An 87-year-old male had been under cardiology follow-up since 2013 due to ischaemic heart disease with New York Heart Association (NYHA) functional class II/IV. His medical history included hypercholesterolaemia as a cardiovascular risk factor, osteoarthritis, polymyalgia rheumatica, knee prosthesis, benign prostatic hyperplasia, and a transient ischaemic attack in 2010. He was also under assessment for cognitive decline.
Initial cardiac diagnosis revealed single-vessel coronary artery disease affecting the proximal left anterior descending artery, revascularised with a drug-eluting stent. Left ventricular ejection fraction (LVEF) was preserved with no valvular disease.
Medical therapy included acetylsalicylic acid (100 mg/day), bisoprolol (2.5 mg/day), nitrates, and atorvastatin (20 mg/day). Later, congestive heart failure was attributed to bradycardia, which improved upon beta-blocker withdrawal.
Over time, the patient’s functional class deteriorated. Stress echocardiography ruled out ischaemia but showed concentric left ventricular hypertrophy, mildly reduced LVEF, increased filling pressures, biatrial dilation, and reduced basal longitudinal strain with apical sparing.
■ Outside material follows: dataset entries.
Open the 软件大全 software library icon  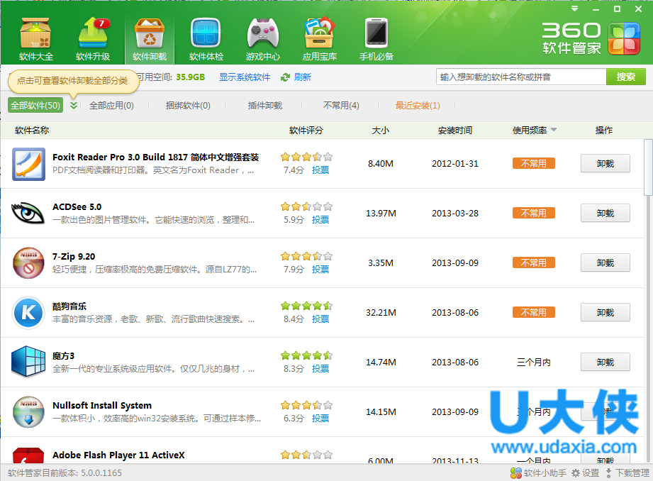[x=35, y=38]
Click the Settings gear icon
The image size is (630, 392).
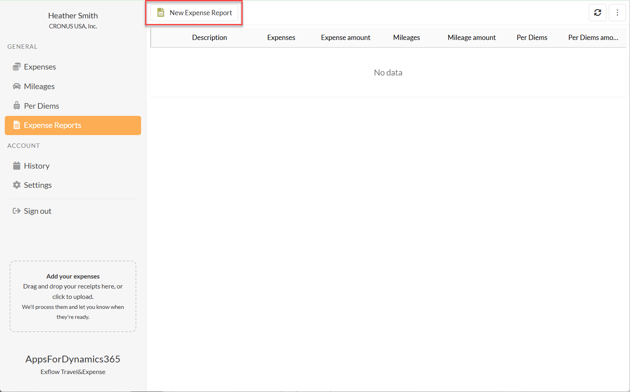click(x=16, y=185)
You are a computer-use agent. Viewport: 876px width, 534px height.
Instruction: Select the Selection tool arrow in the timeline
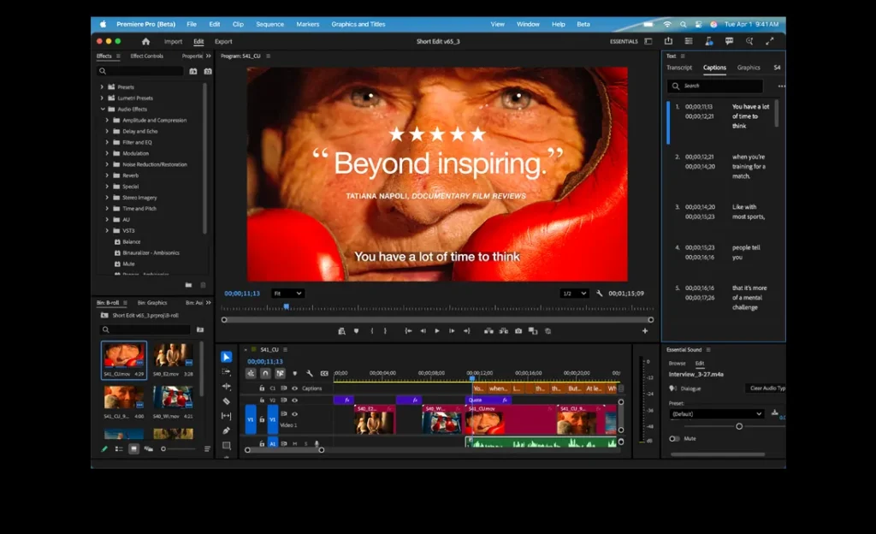226,357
These findings raised suspicion of cardiac amyloidosis.
Technetium-99m diphosphonate scintigraphy confirmed transthyretin (ATTR) amyloidosis with grade 3 cardiac uptake. A haematological study was not repeated due to a recent negative result during an internal medicine admission for urinary tract infection, ruling out monoclonal gammopathy.
At diagnosis, the patient had mildly depressed LVEF and NYHA class III symptoms, not meeting criteria for Tafamidis initiation per current guidelines.
This case underscores the importance of broadening differential diagnoses in patients with prior ischaemic heart disease, especially when symptoms persist despite adequate treatment. Cardiac amyloidosis may also present with angina and can be misattributed to coronary disease. Diagnostic red flags – such as electrocardiographic changes, intolerance to standard medications, and specific echocardiographic features – should prompt further investigation. Early recognition allows for timely initiation of treatments like Tafamidis, which improve prognosis in transthyretin cardiac amyloidosis.